TITLE=Population Genomic Structure and Genome-Wide Linkage Disequilibrium in Farmed Atlantic Salmon (Salmo salar L.) Using Dense SNP Genotypes
JOURNAL=Frontiers in Genetics
VOLUME=9
YEAR=2018
URL=https://www.frontiersin.org/journals/genetics/articles/10.3389/fgene.2018.00649
DOI=10.3389/fgene.2018.00649
ISSN=1664-8021
ABSTRACT=
Chilean Farmed Atlantic salmon (Salmo salar) populations were established with individuals of both European and North American origins. These populations are expected to be highly genetically differentiated due to evolutionary history and poor gene flow between ancestral populations from different continents. The extent and decay of linkage disequilibrium (LD) among single nucleotide polymorphism (SNP) impacts the implementation of genome-wide association studies and genomic selection and provides relevant information about demographic processes of fish populations.
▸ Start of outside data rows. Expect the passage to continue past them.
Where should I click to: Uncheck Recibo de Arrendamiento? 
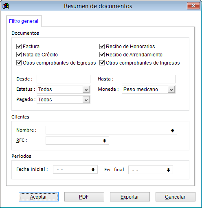pyautogui.click(x=102, y=54)
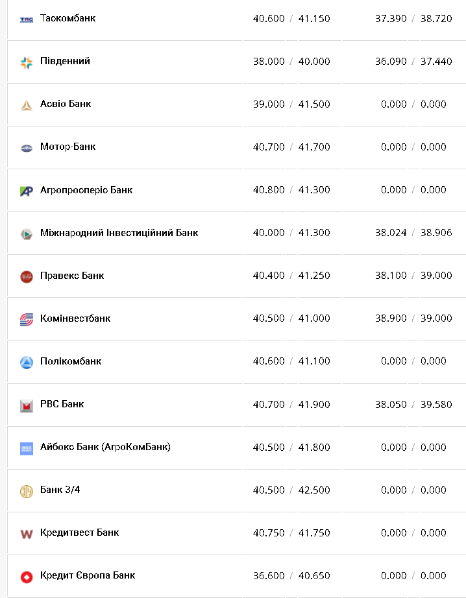This screenshot has height=598, width=466.
Task: Open the Айбокс Банк (АгроКомБанк) link
Action: (x=105, y=447)
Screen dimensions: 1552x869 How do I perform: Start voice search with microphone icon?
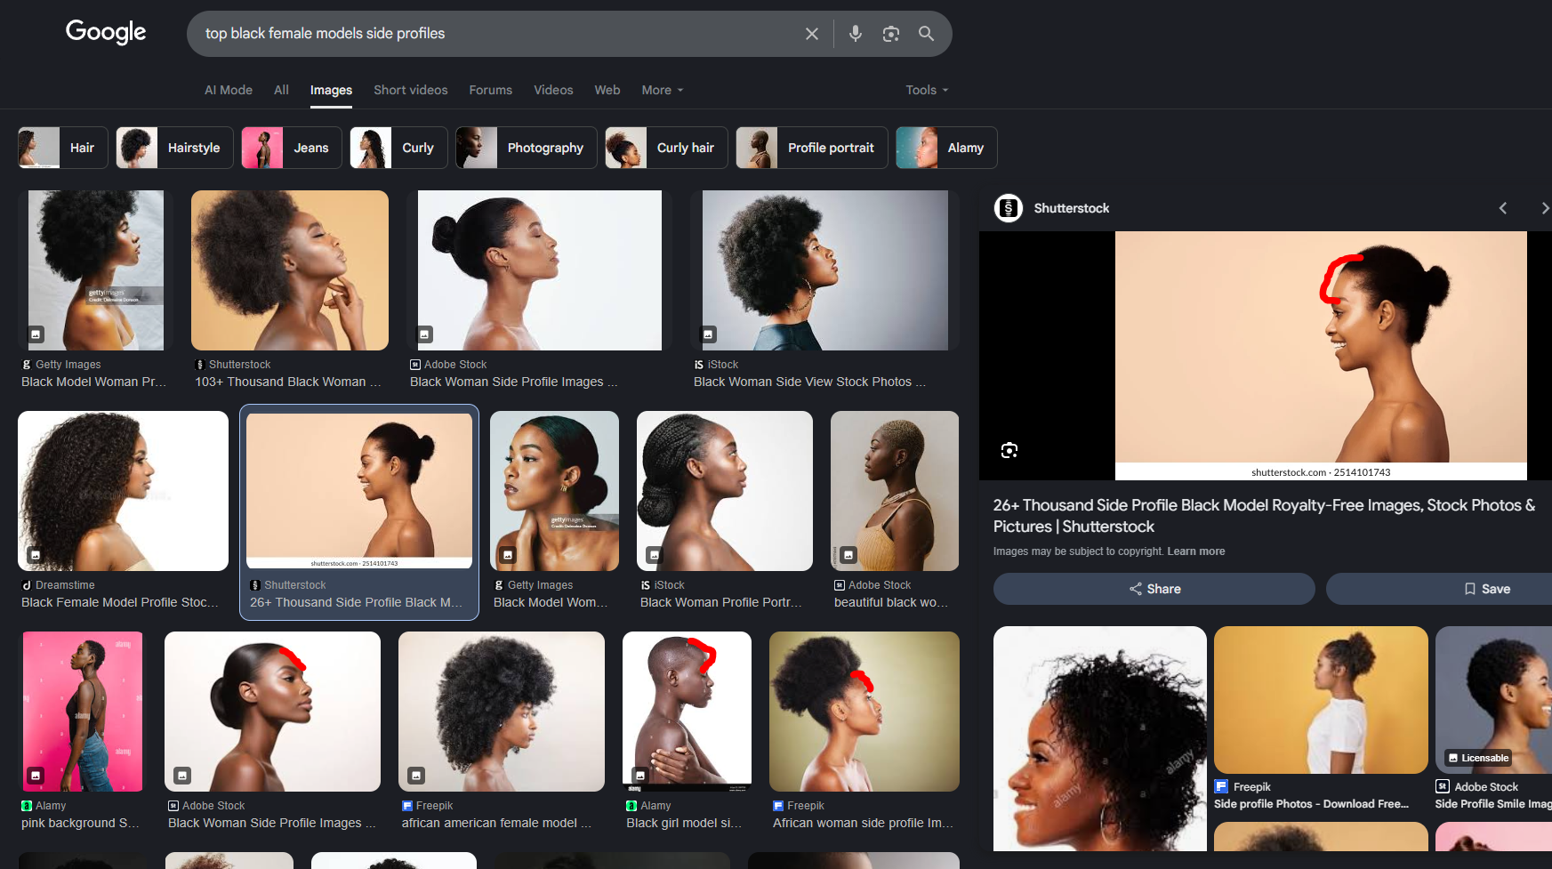(855, 34)
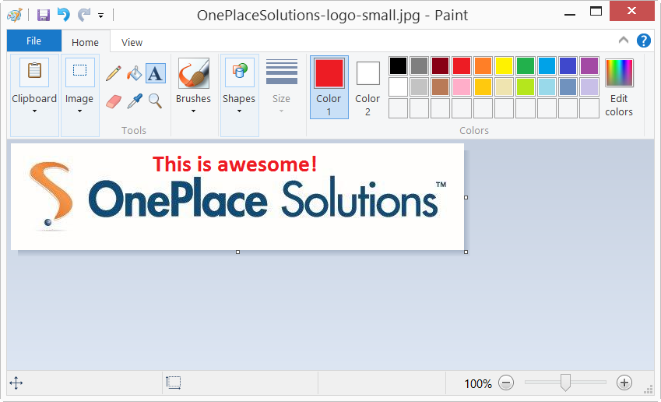661x402 pixels.
Task: Open the File menu
Action: [33, 41]
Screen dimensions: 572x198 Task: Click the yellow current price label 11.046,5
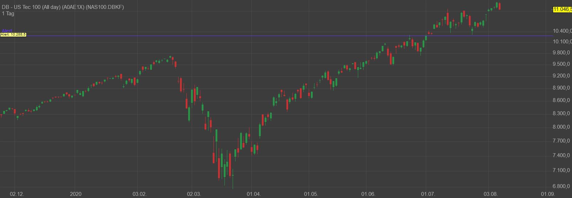(562, 9)
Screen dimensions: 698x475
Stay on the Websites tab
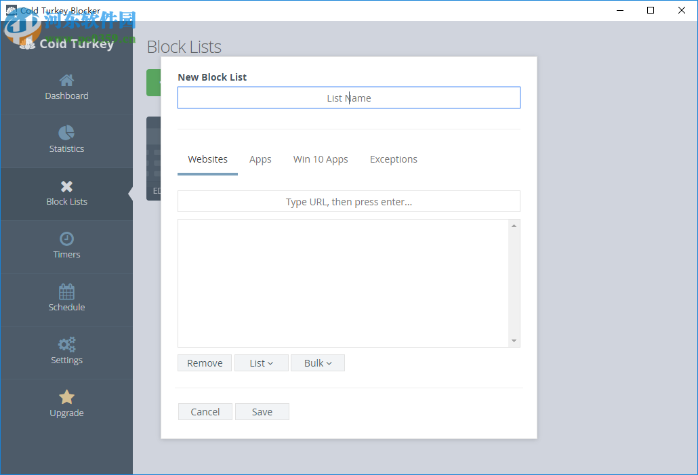pyautogui.click(x=207, y=159)
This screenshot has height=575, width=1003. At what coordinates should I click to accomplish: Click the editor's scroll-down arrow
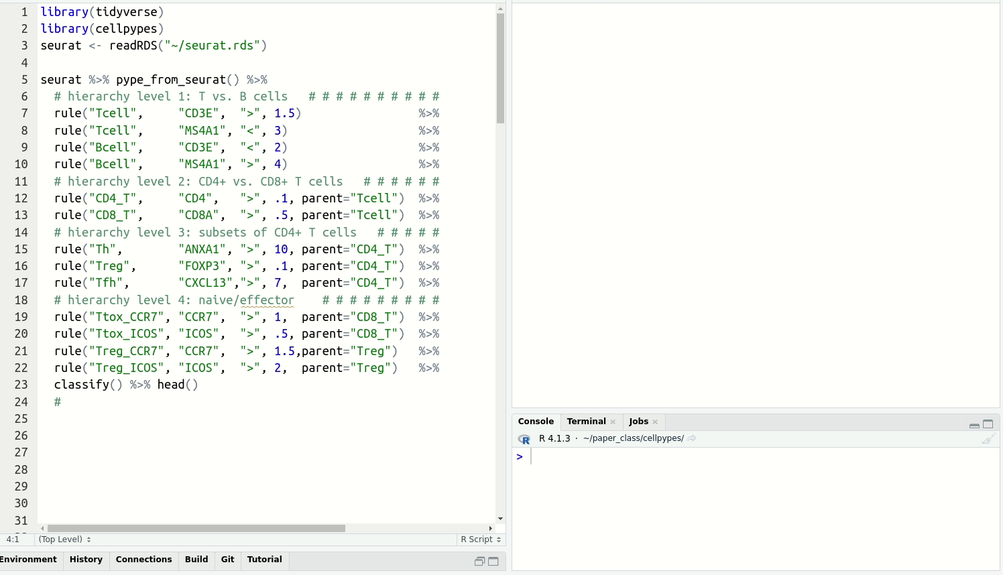point(500,519)
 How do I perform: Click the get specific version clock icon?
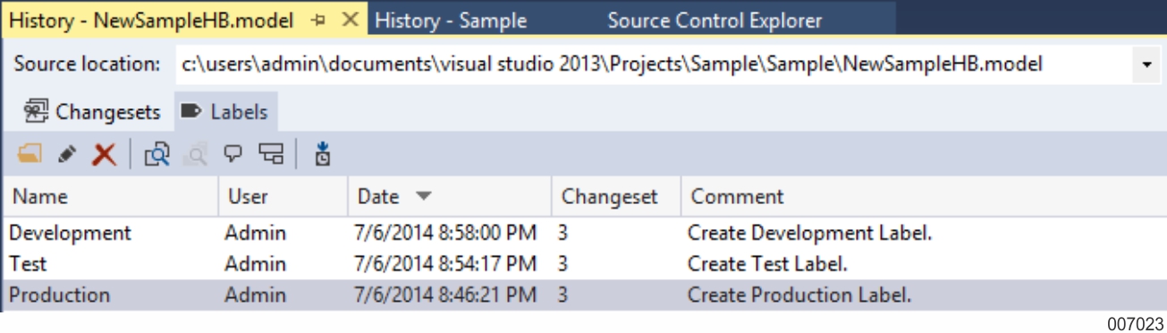(323, 154)
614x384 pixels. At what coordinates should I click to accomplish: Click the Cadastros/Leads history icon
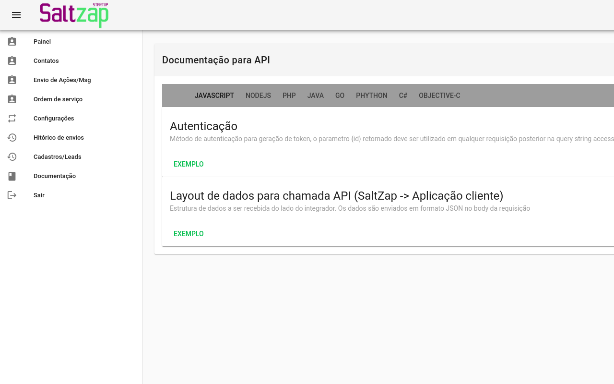[x=12, y=157]
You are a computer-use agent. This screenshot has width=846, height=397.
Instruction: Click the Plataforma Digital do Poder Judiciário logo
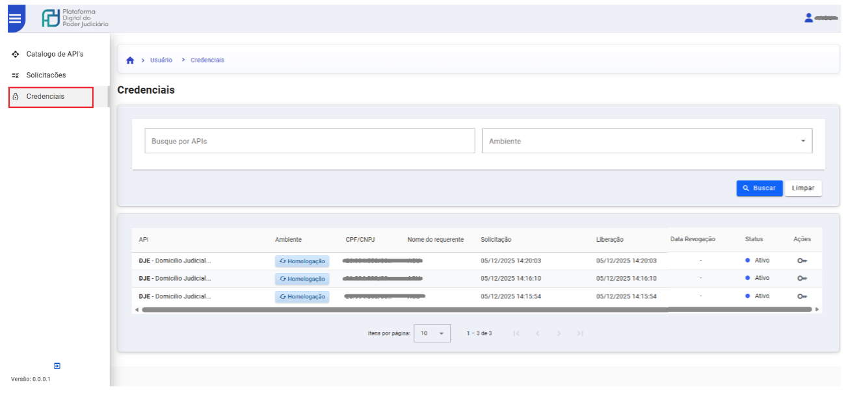[75, 18]
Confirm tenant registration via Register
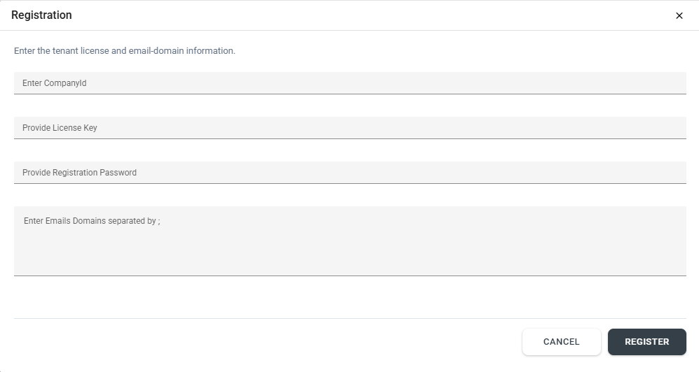Viewport: 699px width, 372px height. pyautogui.click(x=647, y=342)
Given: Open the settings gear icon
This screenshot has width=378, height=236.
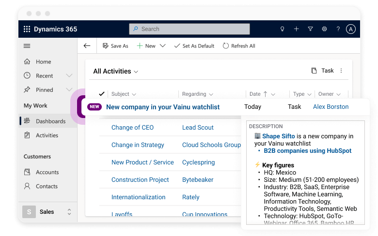Looking at the screenshot, I should (324, 29).
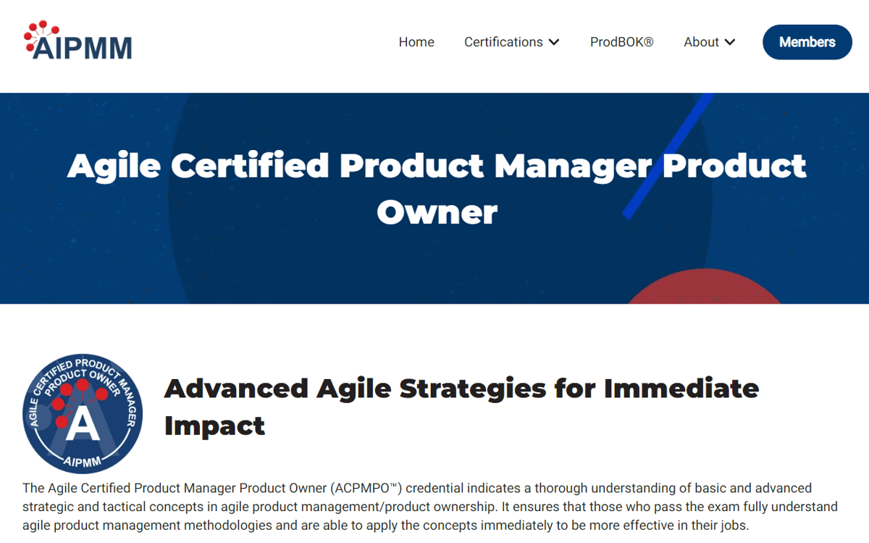Go to the ProdBOK® page link
Viewport: 869px width, 543px height.
(621, 42)
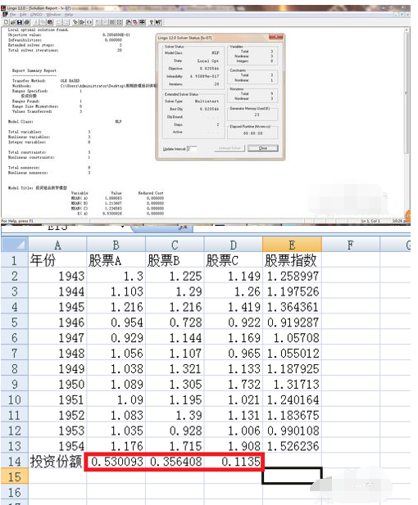Select cell B14 containing 0.530093
Screen dimensions: 418x505
[116, 462]
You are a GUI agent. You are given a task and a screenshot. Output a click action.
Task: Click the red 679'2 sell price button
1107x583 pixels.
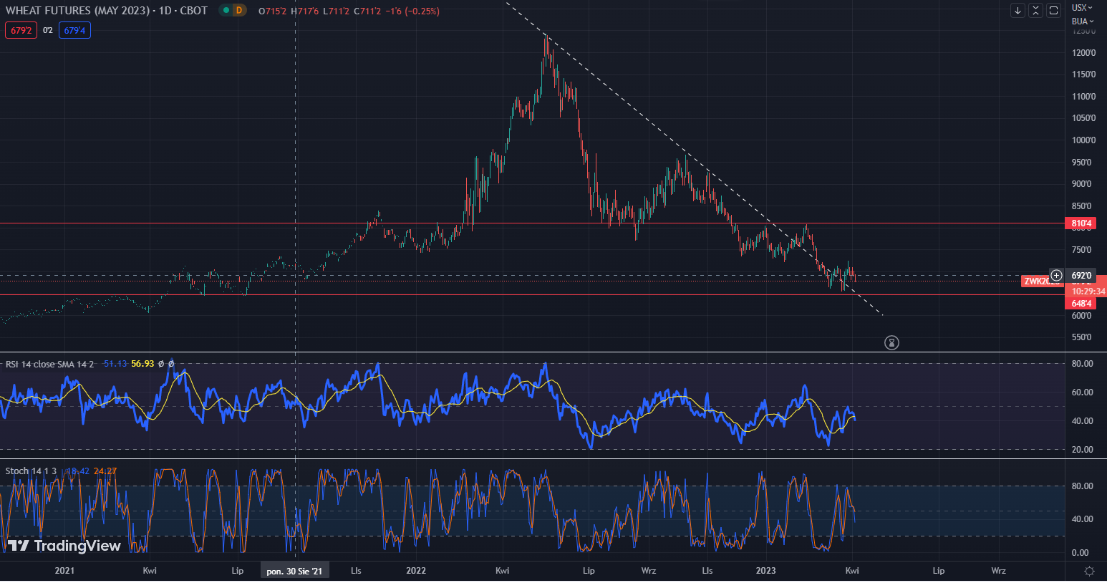(21, 30)
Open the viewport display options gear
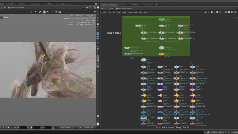The height and width of the screenshot is (134, 238). [x=95, y=12]
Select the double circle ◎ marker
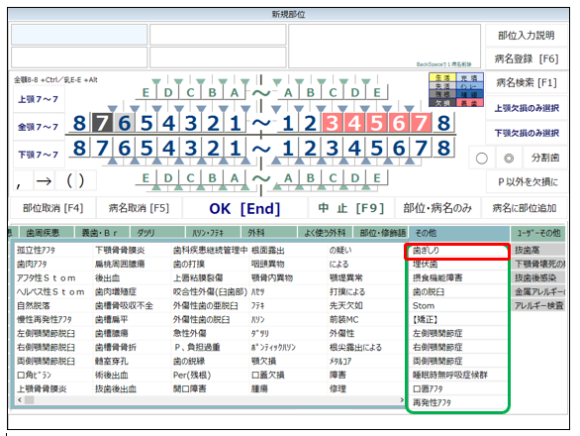The image size is (580, 436). coord(509,159)

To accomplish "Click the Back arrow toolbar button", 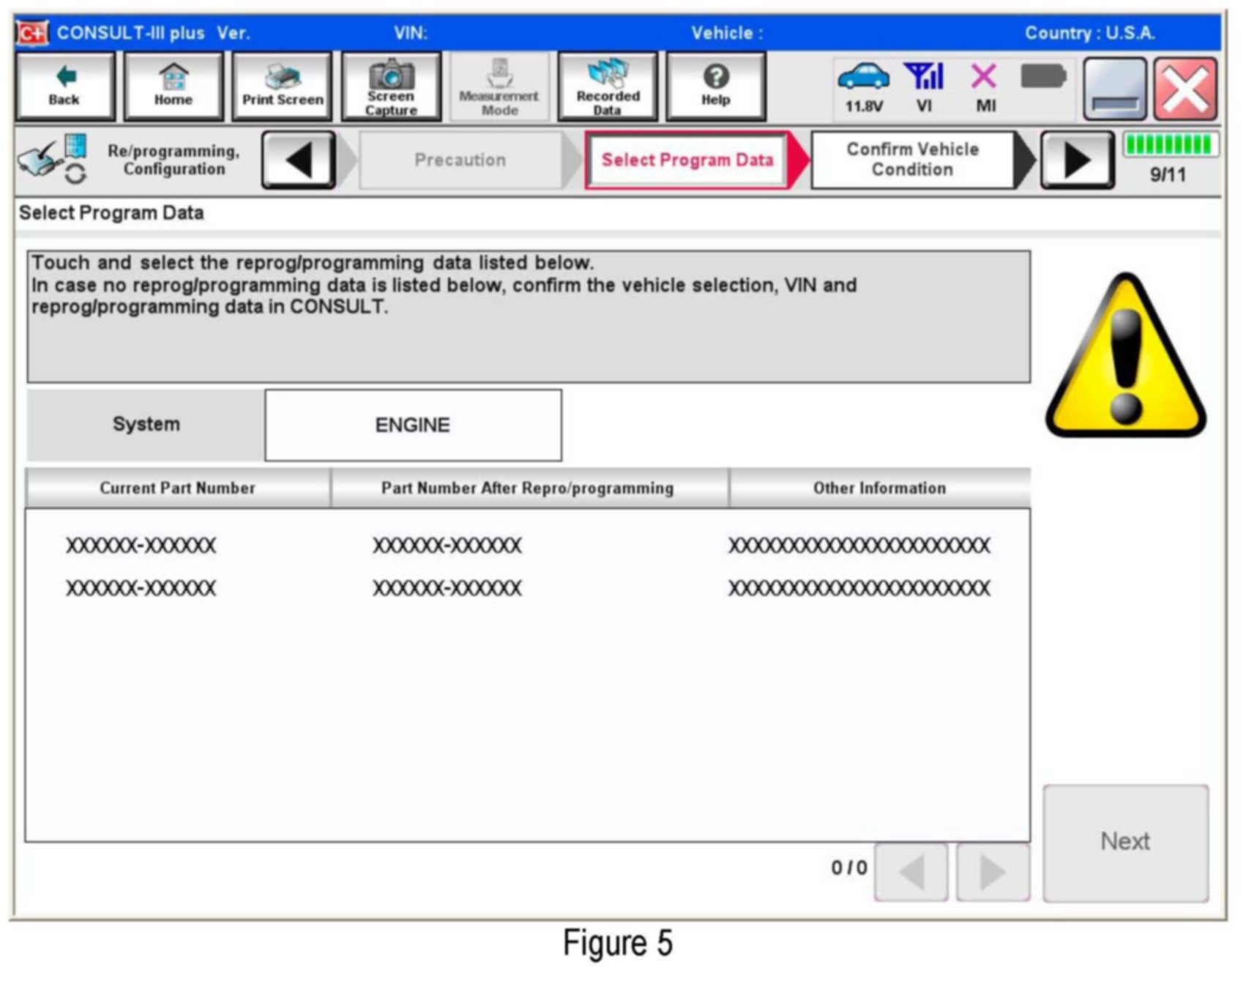I will tap(64, 86).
We assessed the population structure and characterized the extent and decay of LD in three Chilean commercial populations of Atlantic salmon with North American (NAM), Scottish (SCO), and Norwegian (NOR) origin. A total of 123 animals were genotyped using a 159 K SNP Axiom® myDesignTM Genotyping Array. A total of 32 K SNP markers, representing the common SNPs along the three populations after quality control were used. The principal component analysis explained 78.9% of the genetic diversity between populations, clearly discriminating between populations of North American and European origin, and also between European populations. NAM had the lowest effective population size, followed by SCO and NOR. Large differences in the LD decay were observed between populations of North American and European origin. An r2 threshold of 0.2 was estimated for marker pairs separated by 7,800, 64, and 50 kb in the NAM, SCO, and NOR populations, respectively. In this study we show that this SNP panel can be used to detect association between markers and traits of interests and also to capture high-resolution information for genome-enabled predictions. Also, we suggest the feasibility to achieve similar prediction accuracies using a smaller SNP data set for the NAM population, compared with samples with European origin which would need a higher density SNP array.